Russia will be represented in most sports at the Rio Olympics, with 271 of its sportsmen and women cleared to participate ahead of the opening ceremony, Russian Olympic Committee (ROC) head Alexander Zhukov has said.
Russian boxers, judokas and shooters were among those given last-minute approval by the International Olympic Committee (IOC) in the aftermath of a doping scandal which has tarnished Russia's reputation as a sporting superpower and threatened to split the Olympic movement.
Russia's depleted team will comprise about 70 percent of the 387-strong squad originally named for the Games.

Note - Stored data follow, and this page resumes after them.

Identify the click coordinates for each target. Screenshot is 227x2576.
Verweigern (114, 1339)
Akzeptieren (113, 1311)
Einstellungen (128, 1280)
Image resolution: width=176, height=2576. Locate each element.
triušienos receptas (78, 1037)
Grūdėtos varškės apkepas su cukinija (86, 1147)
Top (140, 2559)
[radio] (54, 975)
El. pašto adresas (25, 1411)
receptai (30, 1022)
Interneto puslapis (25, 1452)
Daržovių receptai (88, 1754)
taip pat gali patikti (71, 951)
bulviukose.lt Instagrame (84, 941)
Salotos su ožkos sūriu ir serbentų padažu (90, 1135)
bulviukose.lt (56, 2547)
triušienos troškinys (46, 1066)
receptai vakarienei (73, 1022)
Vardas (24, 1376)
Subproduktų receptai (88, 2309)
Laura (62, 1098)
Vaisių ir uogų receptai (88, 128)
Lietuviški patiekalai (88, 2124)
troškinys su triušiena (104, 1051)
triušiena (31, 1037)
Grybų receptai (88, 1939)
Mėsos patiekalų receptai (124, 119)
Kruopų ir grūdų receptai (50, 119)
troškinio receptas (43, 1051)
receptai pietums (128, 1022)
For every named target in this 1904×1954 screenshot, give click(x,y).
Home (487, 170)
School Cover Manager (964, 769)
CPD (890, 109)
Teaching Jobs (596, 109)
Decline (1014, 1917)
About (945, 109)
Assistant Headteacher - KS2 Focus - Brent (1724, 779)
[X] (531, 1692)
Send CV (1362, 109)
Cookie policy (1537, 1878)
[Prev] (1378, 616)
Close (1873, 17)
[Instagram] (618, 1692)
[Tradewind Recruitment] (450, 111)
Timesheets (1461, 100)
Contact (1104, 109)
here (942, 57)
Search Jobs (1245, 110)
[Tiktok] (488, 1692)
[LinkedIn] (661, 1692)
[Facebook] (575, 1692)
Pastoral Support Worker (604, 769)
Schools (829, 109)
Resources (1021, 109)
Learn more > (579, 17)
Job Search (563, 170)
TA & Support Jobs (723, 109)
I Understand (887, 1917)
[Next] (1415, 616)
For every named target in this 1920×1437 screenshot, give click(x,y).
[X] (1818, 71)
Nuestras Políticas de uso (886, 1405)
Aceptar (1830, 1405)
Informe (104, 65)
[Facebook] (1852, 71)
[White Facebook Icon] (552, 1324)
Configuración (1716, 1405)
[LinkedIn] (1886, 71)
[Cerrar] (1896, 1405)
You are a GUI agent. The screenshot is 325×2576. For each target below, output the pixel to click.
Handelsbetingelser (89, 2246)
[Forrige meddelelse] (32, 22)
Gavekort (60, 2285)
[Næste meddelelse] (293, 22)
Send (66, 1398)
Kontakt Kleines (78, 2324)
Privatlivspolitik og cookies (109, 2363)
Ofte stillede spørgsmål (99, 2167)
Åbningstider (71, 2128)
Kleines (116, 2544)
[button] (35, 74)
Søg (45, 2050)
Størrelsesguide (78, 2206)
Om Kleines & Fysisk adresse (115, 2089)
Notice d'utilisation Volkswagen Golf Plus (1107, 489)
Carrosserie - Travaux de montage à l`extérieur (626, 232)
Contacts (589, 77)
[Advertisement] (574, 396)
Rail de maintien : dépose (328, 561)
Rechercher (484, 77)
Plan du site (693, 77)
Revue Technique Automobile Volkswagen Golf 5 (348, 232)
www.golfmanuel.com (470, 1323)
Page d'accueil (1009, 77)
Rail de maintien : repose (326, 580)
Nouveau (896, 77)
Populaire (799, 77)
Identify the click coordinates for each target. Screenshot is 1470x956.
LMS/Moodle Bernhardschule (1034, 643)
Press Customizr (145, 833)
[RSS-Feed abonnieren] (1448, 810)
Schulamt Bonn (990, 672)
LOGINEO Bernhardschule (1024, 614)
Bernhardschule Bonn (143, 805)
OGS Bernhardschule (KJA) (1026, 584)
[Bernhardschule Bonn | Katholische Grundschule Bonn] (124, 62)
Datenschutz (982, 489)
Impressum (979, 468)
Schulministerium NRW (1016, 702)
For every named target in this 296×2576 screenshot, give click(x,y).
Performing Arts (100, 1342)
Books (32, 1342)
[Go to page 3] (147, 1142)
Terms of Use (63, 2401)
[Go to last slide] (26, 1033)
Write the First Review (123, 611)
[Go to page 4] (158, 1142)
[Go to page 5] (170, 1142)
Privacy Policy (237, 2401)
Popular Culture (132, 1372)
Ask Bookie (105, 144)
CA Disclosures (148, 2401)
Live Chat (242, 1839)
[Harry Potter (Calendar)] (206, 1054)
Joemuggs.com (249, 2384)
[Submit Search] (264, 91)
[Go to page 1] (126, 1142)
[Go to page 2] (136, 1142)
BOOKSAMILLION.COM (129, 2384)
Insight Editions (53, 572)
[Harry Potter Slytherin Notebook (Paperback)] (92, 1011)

The country's track-and-field athletes and weightlifters have already been barred over doping offences, and Russia narrowly avoided a complete ban over allegations its government and FSB security service systematically covered up widespread cheating.
The IOC chose not to impose a blanket ban on all Russian athletes at a meeting in July, but directed sports federations to allow them to compete if they met a set of criteria, including a clean doping past and sufficient testing at international events.
Zhukov said the stringent conditions meant Russia's 271-strong team would now be the cleanest at the Rio Games.
"Not one team underwent such strict requirements as Russian athletes," he told a news conference in Rio. "No athletes from any country ... had the rules changed to bar those previously guilty of doping."
Russia has long drawn pride and prestige from its history of Olympic success and President Vladimir Putin has used sporting victories to showcase his image of the country as a resurgent global power.
Speaking to the Russian team before they left for Rio last week, Putin said Russia's Olympic ambitions had fallen victim to a politically-motivated plot.
Zhukov said it was unfair that Russian sports stars such as double Olympic champion pole vaulter Yelena Isinbayeva would now watch the Games from home while past doping offenders including top U.S. runner Justin Gatlin took to the field.
"Athletes such as Yelena Isinbayeva ... are absolutely clean," he said. "This is a flagrant injustice."